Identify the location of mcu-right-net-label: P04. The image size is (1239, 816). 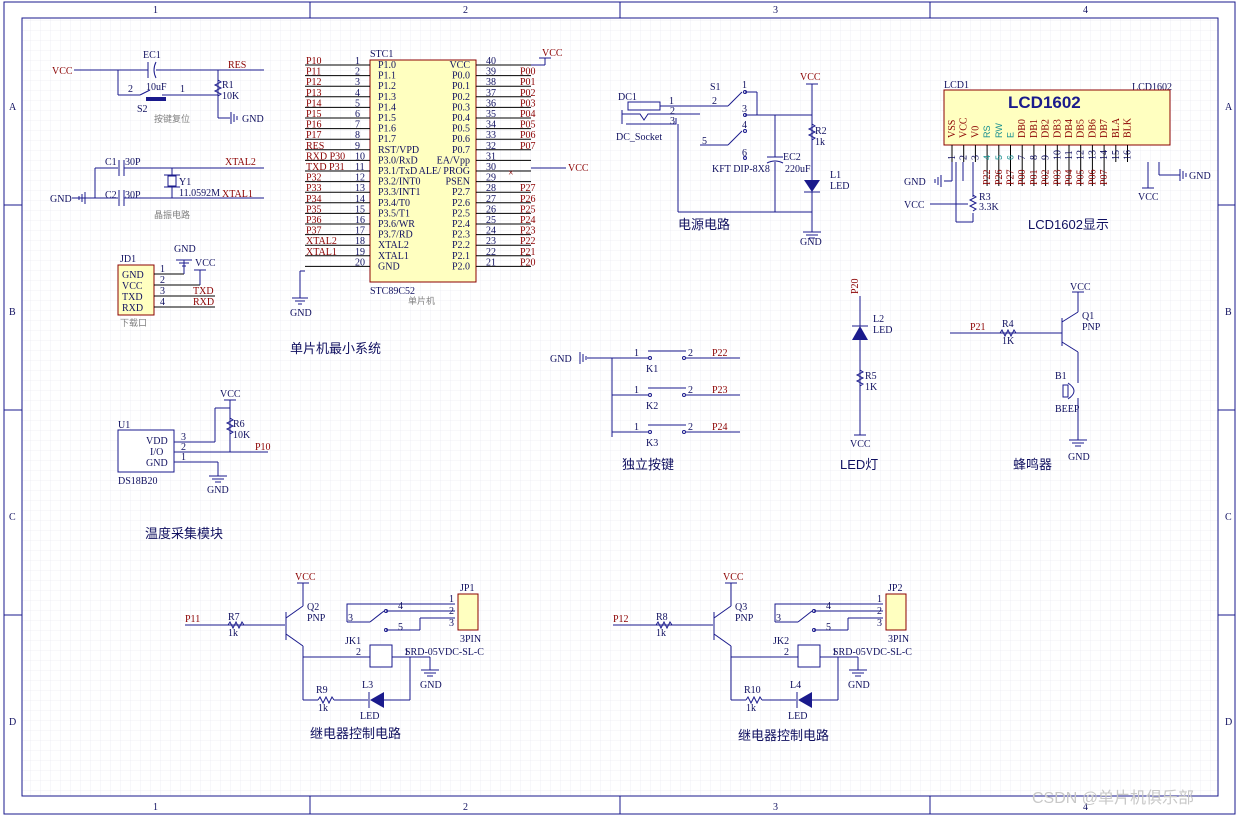
(528, 114).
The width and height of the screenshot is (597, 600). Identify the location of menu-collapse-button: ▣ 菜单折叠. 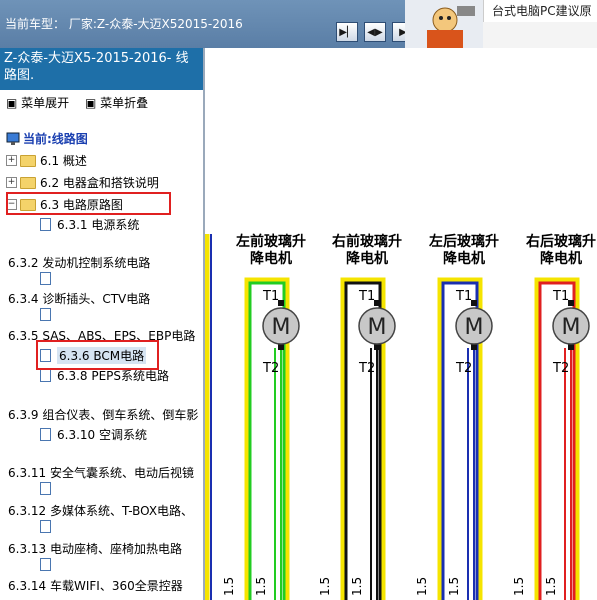
(120, 103).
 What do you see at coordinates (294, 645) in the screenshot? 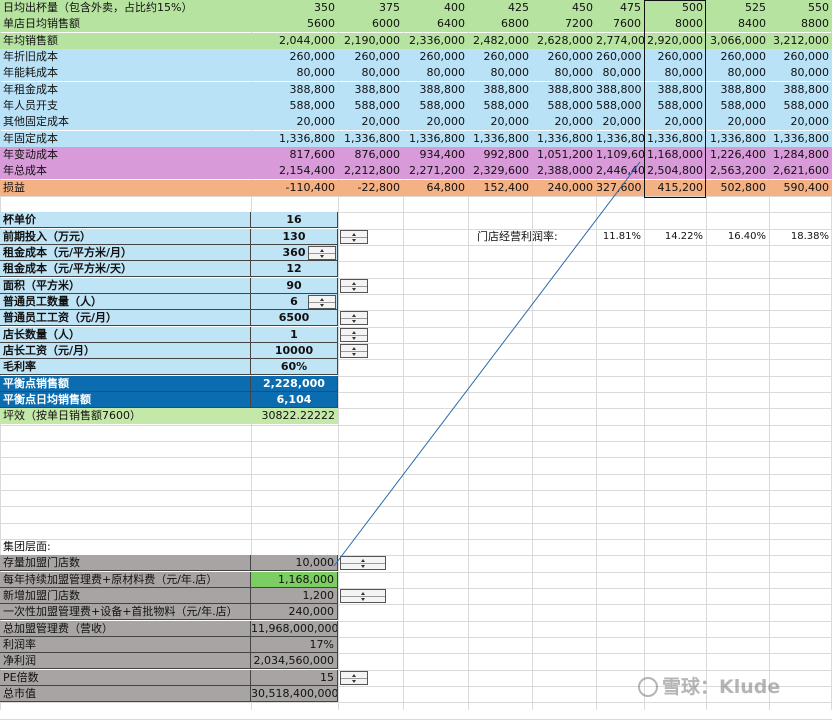
I see `group-value: 17%` at bounding box center [294, 645].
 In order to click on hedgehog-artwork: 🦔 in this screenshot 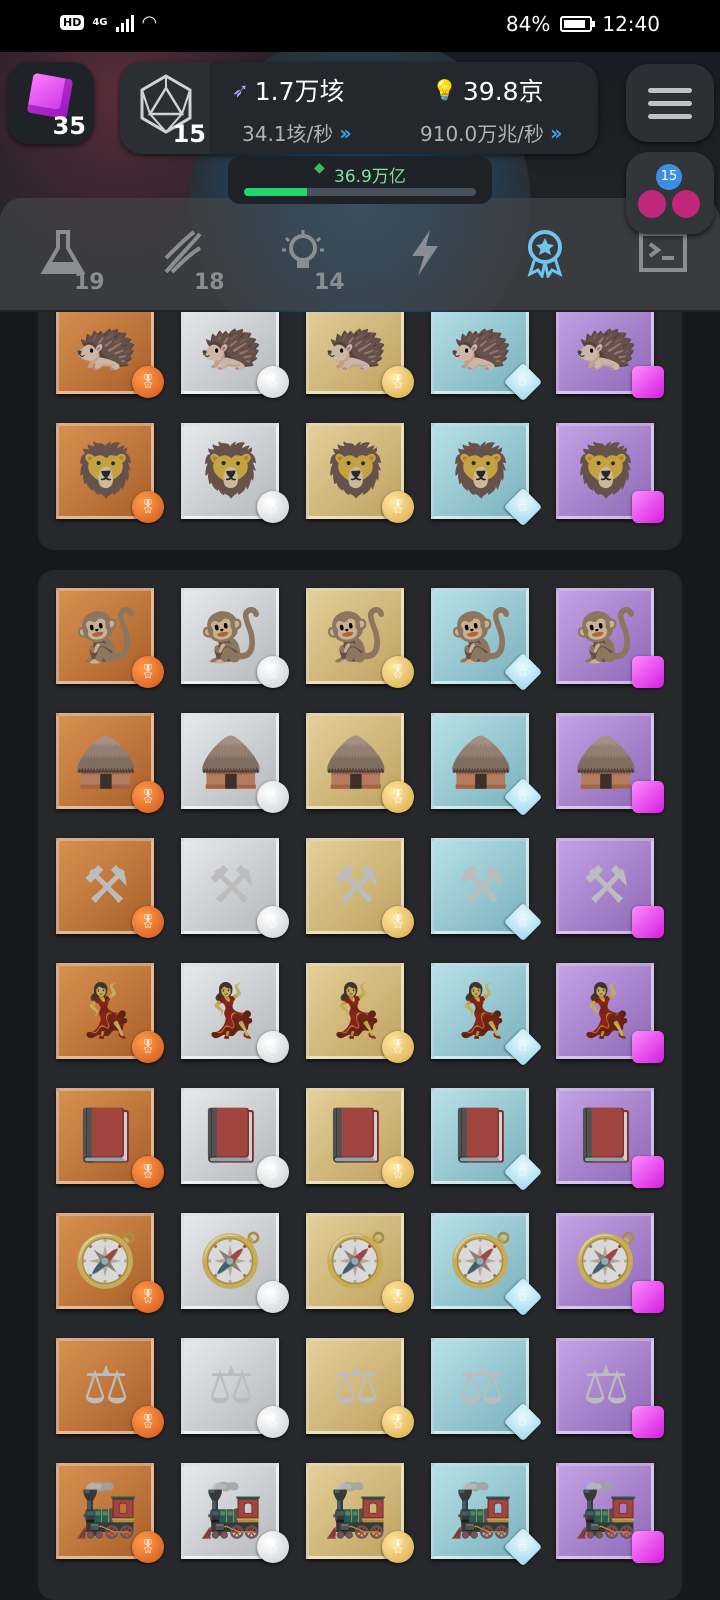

· · · ·

Please pull out every line of the records above word for word, and leave the pictures out of your answer.

Identify the location of mcu-right-net-label: P04. The image size is (1239, 816). 
(528, 114).
The width and height of the screenshot is (597, 600). Identify the location of menu-collapse-button: ▣ 菜单折叠. 
(120, 103).
 What do you see at coordinates (294, 645) in the screenshot? 
I see `group-value: 17%` at bounding box center [294, 645].
 In order to click on hedgehog-artwork: 🦔 in this screenshot 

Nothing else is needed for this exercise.